**Task requirements:**
The lines from the one containing "This screenshot has width=418, height=225." through the last one in the data: please copy those exactly, and only those, without the pictures.

Items listed in a dataset
'''

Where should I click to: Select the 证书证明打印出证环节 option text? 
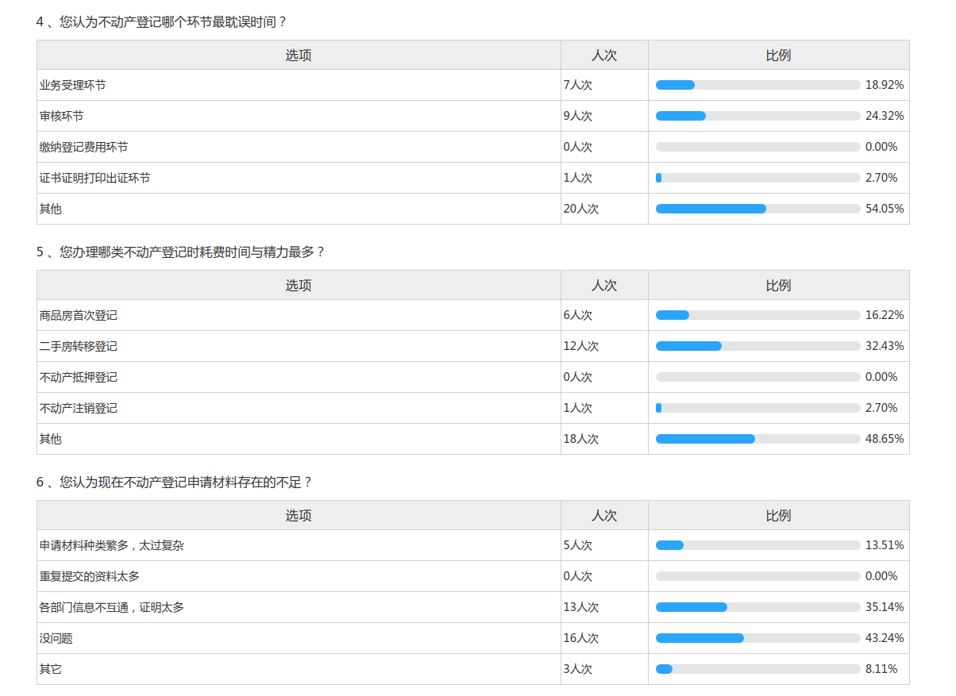click(x=94, y=178)
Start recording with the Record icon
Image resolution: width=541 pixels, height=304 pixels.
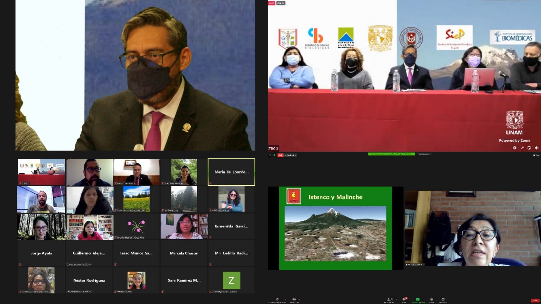(x=431, y=299)
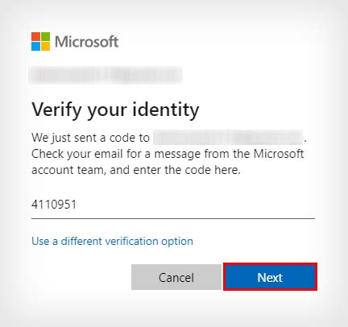Viewport: 348px width, 327px height.
Task: Select the blurred account name above the heading
Action: [x=106, y=75]
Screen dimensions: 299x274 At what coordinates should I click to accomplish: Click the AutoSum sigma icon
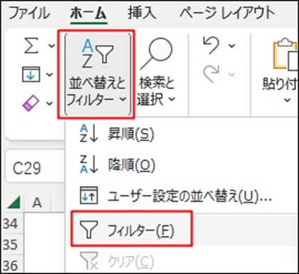click(31, 45)
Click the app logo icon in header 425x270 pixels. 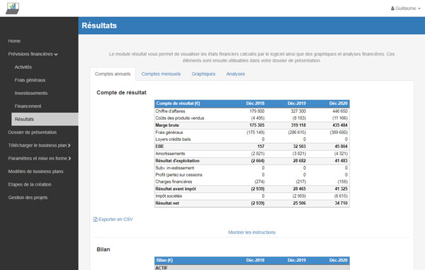coord(13,9)
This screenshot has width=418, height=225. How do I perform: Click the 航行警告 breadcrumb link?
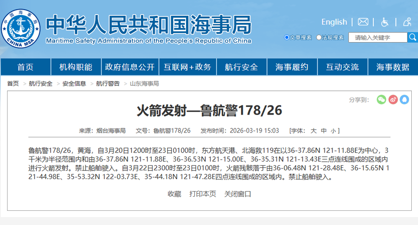(x=108, y=84)
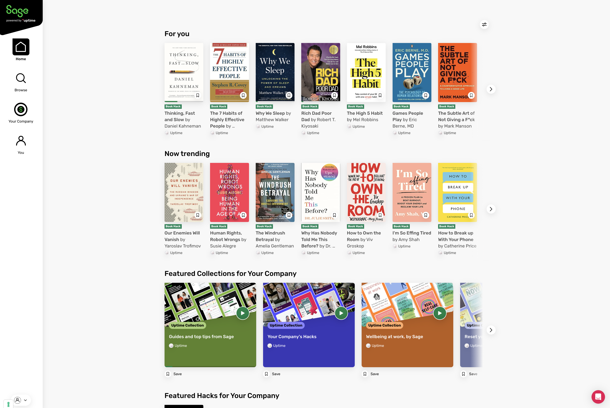This screenshot has width=610, height=408.
Task: Go to Browse search icon
Action: (21, 78)

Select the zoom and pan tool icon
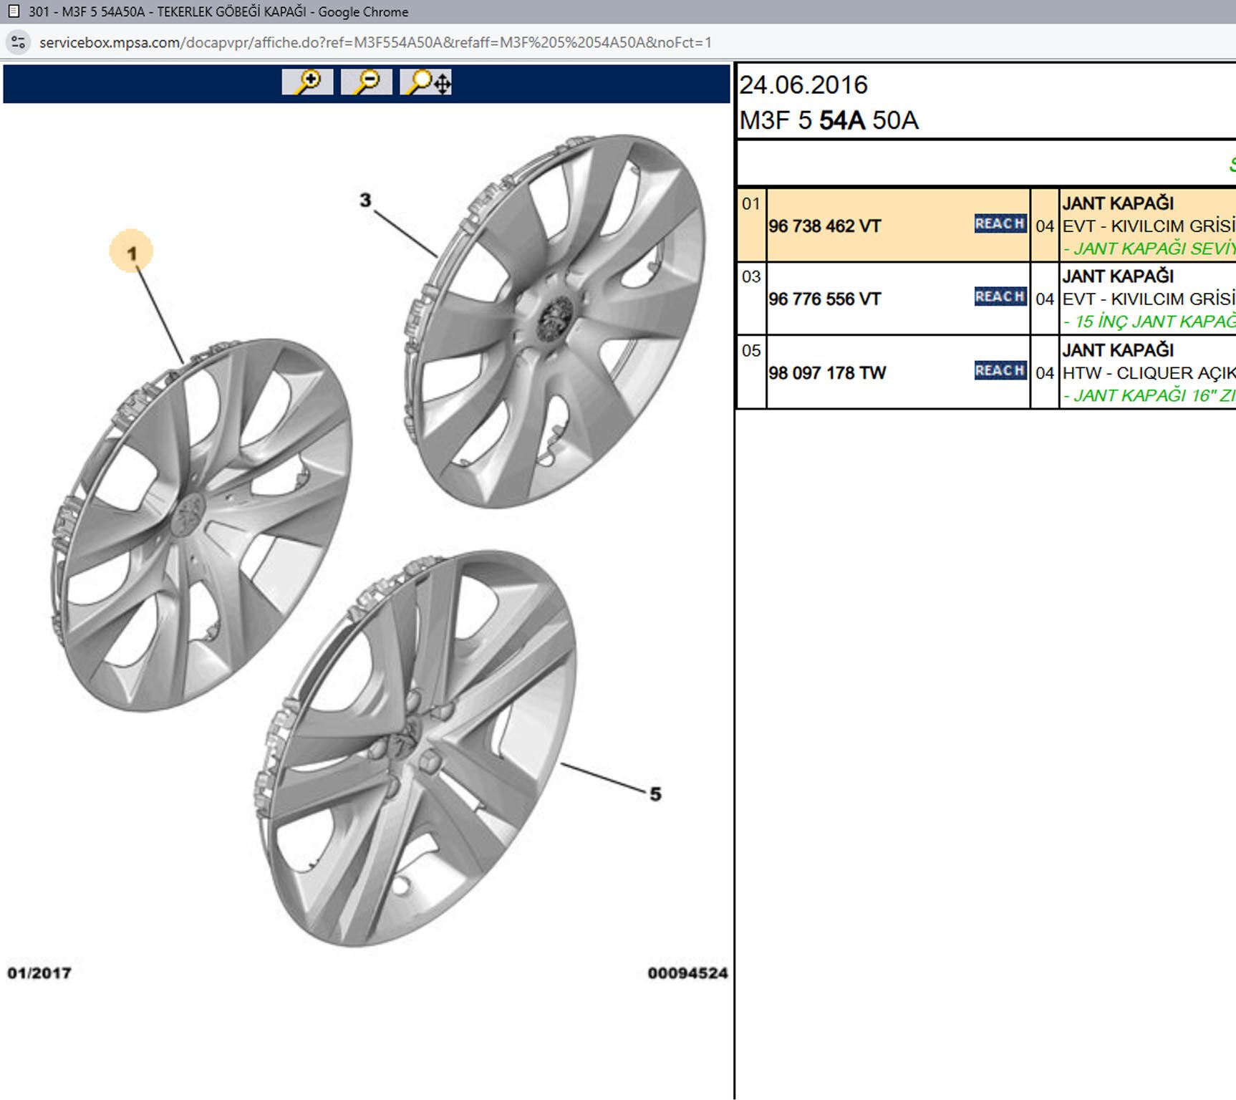click(x=426, y=82)
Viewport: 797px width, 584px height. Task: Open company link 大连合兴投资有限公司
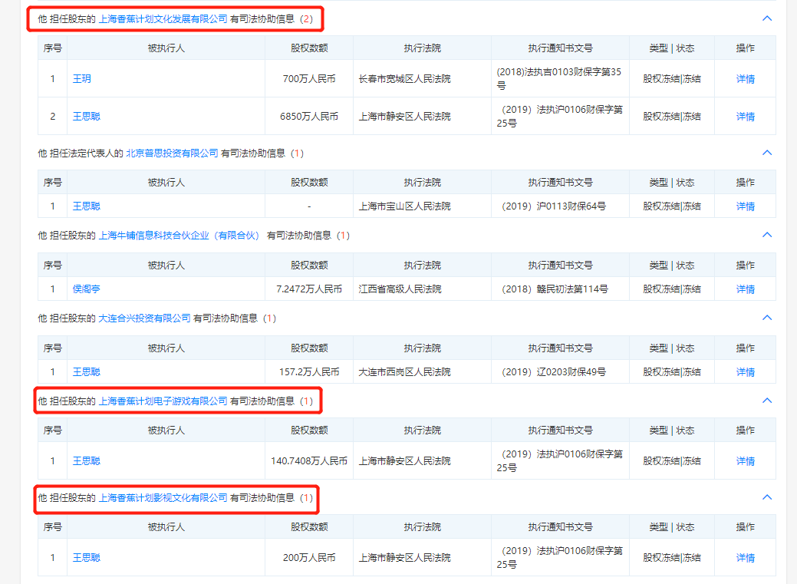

'''

**Reply to the task:**
This screenshot has width=418, height=225. How do I perform: Click the 航行警告 breadcrumb link?
(x=108, y=84)
This screenshot has width=610, height=408.
Task: Go to Browse search icon
Action: (21, 78)

Select the zoom and pan tool icon
click(x=426, y=82)
Viewport: 797px width, 584px height. Task: Open company link 大连合兴投资有限公司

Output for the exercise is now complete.